_TASKS_
1. Answer these questions using the passage on the Company's seasonality:
(a) In which quarter have the Company's sales and profits generally been lowest?
(b) Under what weather conditions are the relevant industries generally at their highest levels?
(c) What purchasing pattern makes Aftermarket Segment sales counter-seasonal?
2. Please carry on the passage on the Company's seasonality, starting after its last sentence.
**** SELECTED TEXT
Most industries where the Company sells products or where its products are used historically have been seasonal and are generally at the highest levels when the weather is moderate. Accordingly, the Company's sales and profits have generally been the highest in the second quarter and lowest in the fourth quarter. However, current and future seasonal industry trends have been, and may in the future be, different than in prior years due to various factors, including fluctuations in dealer inventories and the timing of dealer orders, the impact of international, national, and regional economic conditions and consumer confidence on retail sales of RVs and other products for which the Company sells its components, the impact of severe weather conditions on the timing of industry-wide shipments from time to time, as well as the coronavirus ("COVID-19") pandemic and related impacts. Additionally, many of the optional upgrades and non-critical replacement parts for RVs are purchased outside the normal product selling season, thereby causing Aftermarket Segment sales to be counter-seasonal, but this has been, and may in the future be, different as a result of the COVID-19 pandemic and related impacts.
********
**** DATA SUPPLIED
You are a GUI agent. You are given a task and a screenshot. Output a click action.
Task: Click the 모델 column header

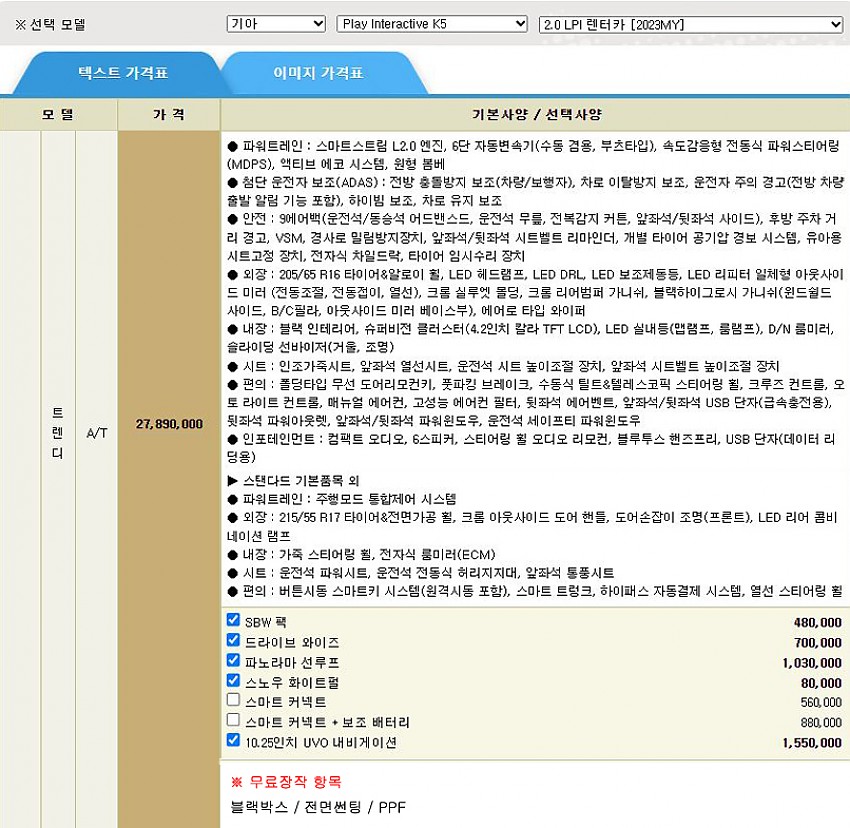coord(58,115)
********
**** DATA SUPPLIED
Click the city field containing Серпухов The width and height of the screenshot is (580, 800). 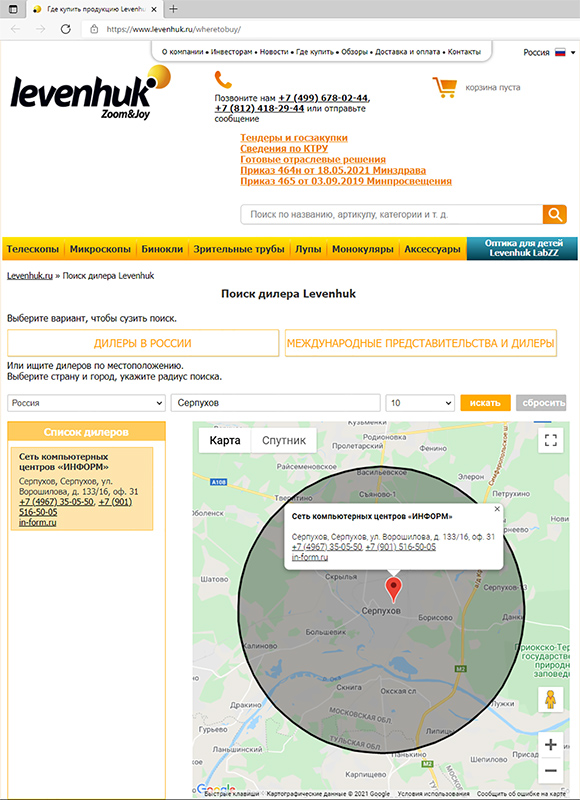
********
_RESULTS_
1.
(a) The fourth quarter.
(b) When the weather is moderate.
(c) Many of the optional upgrades and non-critical replacement parts for RVs are bought outside the normal product selling season.

2.
The Company is not aware of any significant events which occurred subsequent to the balance sheet date but prior to the filing of this report that would have a material impact on the Condensed Consolidated Financial Statements. All significant intercompany balances and transactions have been eliminated.
In the opinion of management, the information furnished in this Form 10-Q reflects all adjustments necessary for a fair statement of the financial position and results of operations for the interim periods presented. The Condensed Consolidated Financial Statements have been prepared in accordance with the instructions to Form 10-Q, and therefore do not include some information necessary to conform to annual reporting requirements. Results for interim periods should not be considered indicative of results for the full year.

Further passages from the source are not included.